4. Passa-se, neste ponto, a outro cenário descrito pelo nosso Salmo. O Senhor oferece o dom dos filhos, considerados uma bênção e uma graça, sinal da vida que continua e da história da salvação propensa para novas etapas (cf. v. 3). O Salmista exalta em particular “filhos nascidos na juventude”: o pai que teve filhos quando jovem não só os verá em todo o seu vigor, mas serão o seu amparo na velhice. Assim, ele poderá enfrentar com segurança o futuro, tornando-se semelhante a um guerreiro, armado com aquelas “flechas” afiadas e vitoriosas que são os filhos (cf. vv. 4-5).

A imagem, tirada da cultura daquela época, tem a finalidade de celebrar a segurança, a estabilidade, a força de uma família numerosa, como é repetido no seguinte Salmo 127, no qual é esboçado o retrato de uma família feliz.

O quadro final representa um pai circundado pelos seus filhos, o qual é recebido com respeito às portas da cidade, sede da vida pública.

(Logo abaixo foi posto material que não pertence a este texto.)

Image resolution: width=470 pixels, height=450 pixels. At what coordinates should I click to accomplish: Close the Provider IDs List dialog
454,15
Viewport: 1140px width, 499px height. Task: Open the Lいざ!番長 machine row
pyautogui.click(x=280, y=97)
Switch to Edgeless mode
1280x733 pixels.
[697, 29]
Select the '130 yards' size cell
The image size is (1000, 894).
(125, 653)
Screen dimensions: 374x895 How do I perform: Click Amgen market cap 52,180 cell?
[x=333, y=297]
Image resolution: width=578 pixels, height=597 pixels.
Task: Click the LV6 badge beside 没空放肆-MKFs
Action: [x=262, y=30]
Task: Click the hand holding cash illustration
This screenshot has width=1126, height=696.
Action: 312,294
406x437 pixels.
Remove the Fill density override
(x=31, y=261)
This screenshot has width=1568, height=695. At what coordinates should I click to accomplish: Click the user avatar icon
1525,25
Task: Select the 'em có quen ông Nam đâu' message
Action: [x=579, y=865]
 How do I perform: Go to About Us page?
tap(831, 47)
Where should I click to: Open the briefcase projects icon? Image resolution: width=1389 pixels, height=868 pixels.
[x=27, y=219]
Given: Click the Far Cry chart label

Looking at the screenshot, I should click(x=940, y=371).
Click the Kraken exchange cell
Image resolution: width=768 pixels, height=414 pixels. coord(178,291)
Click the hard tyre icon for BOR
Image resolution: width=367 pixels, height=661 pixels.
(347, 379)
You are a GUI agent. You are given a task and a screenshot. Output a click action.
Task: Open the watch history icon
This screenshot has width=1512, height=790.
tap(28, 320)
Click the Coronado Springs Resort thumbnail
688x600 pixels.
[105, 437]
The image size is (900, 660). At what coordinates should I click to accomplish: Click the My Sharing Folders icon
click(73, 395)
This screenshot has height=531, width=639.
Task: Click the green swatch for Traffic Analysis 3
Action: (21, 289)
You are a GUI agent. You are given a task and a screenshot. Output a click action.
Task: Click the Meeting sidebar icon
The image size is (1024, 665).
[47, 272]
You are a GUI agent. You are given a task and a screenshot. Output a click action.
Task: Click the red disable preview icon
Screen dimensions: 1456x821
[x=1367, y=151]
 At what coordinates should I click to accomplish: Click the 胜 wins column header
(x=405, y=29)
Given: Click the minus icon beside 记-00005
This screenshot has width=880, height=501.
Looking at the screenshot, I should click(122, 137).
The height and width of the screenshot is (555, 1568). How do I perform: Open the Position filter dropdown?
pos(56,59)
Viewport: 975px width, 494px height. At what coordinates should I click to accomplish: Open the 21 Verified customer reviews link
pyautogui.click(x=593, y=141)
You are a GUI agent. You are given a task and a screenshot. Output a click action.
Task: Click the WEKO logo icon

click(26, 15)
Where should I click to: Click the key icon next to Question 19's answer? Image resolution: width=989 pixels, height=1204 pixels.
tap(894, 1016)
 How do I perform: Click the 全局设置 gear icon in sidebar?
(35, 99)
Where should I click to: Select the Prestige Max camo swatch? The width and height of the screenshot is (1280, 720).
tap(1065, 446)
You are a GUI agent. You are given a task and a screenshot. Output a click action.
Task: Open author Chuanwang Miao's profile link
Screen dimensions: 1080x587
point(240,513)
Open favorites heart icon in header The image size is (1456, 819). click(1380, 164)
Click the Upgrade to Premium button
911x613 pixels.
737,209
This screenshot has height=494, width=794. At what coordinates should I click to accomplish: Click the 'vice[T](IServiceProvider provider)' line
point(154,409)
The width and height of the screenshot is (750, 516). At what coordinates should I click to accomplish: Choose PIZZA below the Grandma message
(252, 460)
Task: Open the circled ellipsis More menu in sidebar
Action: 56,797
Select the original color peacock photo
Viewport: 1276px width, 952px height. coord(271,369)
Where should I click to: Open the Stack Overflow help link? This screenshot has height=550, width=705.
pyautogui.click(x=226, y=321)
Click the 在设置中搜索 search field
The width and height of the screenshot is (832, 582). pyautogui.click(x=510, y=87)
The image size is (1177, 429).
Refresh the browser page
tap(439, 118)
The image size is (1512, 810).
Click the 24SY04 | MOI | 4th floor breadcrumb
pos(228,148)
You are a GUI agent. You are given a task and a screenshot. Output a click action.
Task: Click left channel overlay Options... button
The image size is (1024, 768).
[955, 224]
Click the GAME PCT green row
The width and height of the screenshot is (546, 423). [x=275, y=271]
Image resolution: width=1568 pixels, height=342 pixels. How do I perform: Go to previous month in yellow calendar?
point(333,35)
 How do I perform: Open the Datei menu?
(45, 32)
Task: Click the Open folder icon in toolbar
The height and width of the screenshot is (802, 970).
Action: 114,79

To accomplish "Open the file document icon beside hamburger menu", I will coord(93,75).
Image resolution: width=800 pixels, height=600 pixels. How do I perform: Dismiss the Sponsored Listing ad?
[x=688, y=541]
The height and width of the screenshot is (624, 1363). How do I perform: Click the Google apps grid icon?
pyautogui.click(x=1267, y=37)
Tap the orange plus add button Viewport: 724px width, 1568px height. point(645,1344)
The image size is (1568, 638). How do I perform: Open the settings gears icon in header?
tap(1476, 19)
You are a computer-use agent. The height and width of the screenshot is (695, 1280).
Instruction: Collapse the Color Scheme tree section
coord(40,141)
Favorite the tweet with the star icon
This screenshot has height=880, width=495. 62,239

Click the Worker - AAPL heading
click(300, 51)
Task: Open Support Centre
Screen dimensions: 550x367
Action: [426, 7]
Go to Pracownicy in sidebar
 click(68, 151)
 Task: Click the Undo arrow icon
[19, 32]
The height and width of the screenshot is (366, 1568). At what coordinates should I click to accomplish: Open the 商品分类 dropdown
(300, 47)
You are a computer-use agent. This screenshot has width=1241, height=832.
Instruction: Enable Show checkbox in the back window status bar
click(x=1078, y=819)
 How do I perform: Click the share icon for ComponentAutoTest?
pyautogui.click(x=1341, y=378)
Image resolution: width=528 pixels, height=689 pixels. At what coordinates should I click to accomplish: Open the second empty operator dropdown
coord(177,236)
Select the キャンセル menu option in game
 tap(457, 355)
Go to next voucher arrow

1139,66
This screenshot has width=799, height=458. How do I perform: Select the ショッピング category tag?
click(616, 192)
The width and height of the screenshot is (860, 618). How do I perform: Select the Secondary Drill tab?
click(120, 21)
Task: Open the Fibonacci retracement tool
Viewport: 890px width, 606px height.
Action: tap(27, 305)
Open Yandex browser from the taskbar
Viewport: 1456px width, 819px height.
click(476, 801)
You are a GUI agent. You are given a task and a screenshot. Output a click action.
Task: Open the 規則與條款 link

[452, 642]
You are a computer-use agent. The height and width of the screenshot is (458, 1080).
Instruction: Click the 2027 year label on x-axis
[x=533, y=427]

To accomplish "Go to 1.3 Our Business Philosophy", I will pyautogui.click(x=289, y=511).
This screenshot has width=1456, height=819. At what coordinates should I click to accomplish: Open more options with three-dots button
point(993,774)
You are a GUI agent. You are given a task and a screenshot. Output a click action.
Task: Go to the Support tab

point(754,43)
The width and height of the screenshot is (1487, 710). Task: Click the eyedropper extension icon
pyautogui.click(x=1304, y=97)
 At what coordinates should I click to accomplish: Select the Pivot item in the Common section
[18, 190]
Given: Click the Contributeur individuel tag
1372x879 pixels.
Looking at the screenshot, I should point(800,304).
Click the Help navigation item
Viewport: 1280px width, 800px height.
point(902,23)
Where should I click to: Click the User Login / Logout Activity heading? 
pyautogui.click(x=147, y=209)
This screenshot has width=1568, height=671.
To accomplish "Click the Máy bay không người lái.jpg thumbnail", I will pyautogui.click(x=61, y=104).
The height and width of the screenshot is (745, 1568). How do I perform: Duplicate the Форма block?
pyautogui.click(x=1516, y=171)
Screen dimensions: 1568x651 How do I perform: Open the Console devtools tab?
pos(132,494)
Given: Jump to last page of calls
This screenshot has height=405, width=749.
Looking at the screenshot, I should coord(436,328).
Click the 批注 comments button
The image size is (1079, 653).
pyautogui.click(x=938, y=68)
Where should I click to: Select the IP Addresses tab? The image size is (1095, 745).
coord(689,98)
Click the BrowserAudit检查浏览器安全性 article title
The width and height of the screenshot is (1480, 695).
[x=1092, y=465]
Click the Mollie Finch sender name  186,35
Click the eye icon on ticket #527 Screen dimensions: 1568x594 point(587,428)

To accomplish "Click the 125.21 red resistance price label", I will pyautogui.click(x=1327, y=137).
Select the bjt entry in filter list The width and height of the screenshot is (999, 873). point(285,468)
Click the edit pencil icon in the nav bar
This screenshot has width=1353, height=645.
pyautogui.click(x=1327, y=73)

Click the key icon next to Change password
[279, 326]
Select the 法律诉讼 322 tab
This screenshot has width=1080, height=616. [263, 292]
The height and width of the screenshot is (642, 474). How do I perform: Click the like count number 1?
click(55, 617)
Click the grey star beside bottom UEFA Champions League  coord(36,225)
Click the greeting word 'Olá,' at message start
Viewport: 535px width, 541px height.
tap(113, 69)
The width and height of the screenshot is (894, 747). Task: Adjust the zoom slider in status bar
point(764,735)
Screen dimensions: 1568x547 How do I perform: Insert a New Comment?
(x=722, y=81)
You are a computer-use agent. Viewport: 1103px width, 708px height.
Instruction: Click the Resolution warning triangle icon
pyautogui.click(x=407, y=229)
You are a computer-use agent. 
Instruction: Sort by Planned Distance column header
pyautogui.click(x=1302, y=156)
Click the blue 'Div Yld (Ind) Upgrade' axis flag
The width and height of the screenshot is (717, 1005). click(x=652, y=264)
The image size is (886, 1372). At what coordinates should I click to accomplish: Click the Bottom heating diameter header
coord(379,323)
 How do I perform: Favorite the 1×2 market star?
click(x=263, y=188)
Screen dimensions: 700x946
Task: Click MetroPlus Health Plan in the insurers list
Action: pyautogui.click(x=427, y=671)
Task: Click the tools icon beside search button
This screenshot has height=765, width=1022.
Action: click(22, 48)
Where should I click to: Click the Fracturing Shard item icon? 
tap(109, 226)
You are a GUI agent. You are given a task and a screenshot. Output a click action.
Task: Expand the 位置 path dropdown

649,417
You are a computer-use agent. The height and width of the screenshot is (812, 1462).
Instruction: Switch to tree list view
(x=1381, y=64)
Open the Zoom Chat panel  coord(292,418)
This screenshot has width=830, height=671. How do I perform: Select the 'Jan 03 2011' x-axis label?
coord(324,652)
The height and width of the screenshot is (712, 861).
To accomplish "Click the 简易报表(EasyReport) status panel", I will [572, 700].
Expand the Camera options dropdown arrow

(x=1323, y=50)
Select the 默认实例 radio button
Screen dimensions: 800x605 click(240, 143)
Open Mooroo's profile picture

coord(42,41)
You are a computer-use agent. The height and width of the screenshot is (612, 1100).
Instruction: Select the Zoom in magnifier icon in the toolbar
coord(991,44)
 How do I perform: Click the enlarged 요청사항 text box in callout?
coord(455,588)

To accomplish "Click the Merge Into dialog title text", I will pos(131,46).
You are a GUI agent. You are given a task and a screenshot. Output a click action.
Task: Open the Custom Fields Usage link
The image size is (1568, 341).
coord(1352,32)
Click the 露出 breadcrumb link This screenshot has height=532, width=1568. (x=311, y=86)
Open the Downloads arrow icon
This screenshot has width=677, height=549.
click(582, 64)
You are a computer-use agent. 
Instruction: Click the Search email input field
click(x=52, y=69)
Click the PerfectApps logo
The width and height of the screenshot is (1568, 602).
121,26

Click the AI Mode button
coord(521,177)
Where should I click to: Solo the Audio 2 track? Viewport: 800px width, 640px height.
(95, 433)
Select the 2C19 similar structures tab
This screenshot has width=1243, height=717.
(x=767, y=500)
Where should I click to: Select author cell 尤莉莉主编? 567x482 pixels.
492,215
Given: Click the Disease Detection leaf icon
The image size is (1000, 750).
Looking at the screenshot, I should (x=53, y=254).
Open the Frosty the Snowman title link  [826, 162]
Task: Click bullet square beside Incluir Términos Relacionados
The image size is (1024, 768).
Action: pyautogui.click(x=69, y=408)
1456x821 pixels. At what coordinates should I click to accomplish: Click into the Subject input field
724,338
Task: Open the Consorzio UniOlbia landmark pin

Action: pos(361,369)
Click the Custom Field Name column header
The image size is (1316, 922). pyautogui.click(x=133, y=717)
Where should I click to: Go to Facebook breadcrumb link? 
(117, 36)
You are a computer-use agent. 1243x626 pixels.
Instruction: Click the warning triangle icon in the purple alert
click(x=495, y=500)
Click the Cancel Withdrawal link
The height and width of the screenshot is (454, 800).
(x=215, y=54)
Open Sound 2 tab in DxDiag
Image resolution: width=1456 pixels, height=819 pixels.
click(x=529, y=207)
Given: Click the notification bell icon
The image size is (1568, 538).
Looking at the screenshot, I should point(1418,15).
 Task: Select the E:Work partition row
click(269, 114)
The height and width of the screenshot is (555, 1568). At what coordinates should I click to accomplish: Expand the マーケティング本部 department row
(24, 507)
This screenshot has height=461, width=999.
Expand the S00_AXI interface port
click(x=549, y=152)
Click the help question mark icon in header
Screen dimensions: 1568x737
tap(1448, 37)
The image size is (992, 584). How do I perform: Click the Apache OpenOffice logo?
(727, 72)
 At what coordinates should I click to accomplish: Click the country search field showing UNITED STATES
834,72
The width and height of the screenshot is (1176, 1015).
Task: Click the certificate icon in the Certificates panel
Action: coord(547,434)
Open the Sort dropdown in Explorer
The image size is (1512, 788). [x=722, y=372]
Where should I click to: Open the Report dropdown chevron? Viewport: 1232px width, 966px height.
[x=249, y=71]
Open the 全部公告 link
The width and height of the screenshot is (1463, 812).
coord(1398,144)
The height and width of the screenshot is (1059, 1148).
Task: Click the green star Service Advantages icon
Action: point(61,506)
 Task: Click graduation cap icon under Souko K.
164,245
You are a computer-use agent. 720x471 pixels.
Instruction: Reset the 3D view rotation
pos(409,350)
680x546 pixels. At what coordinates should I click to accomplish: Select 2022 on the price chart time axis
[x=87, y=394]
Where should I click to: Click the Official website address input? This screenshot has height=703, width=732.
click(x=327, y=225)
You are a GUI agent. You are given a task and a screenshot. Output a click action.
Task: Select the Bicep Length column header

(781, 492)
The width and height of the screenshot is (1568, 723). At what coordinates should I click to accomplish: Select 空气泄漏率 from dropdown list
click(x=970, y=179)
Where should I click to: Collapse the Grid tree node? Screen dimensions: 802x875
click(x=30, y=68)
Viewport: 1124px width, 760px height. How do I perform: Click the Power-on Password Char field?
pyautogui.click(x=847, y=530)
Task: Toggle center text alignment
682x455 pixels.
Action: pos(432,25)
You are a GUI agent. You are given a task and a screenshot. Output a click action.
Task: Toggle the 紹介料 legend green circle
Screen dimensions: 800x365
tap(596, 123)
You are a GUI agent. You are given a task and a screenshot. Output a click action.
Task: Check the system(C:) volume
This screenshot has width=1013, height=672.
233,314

Por conseguinte, a geração é um dom portador de vida e de bem-estar para a sociedade. Disto somos conscientes nos nossos dias perante nações nas quais a diminuição demográfica priva do vigor, da energia, do futuro encarnado pelos filhos. Mas, acima de tudo, eleva-se a presença abençoadoradeDeus,fontedevidae de esperança.

5. O Salmo 126 foi usado com frequência pelos autores espirituais precisamente para exaltar esta presença divina, decisiva para proceder pelo caminho do bem e do reino de Deus. Assim o monge Isaías (falecido em Gaza em 491) no seu Asceticon (Logos 4, 118), recordando o exemplo dos antigos patriarcas e profetas, ensina: “Colocaram-se sob a protecção de Deus implorando a sua assistência, sem depor a sua confiança em qualquer fadiga realizada. E a protecção de Deus foi para eles uma cidade fortificada, porque sabiam que sem a ajuda de Deus não tinham poder e a sua humildade fazia-lhes dizer com o Salmista: “Se o Senhor não edificar a casa, em vão trabalham os construtores. Se o Senhor não guardar a cidade, em vão vigia a sentinela”” (Recueil ascéptique, Abbaye de Bellefontaine 1976, pp. 74-75). Isto é válido também hoje: só a comunhão com o Senhor pode guardar as nossas casas e as nossas cidades.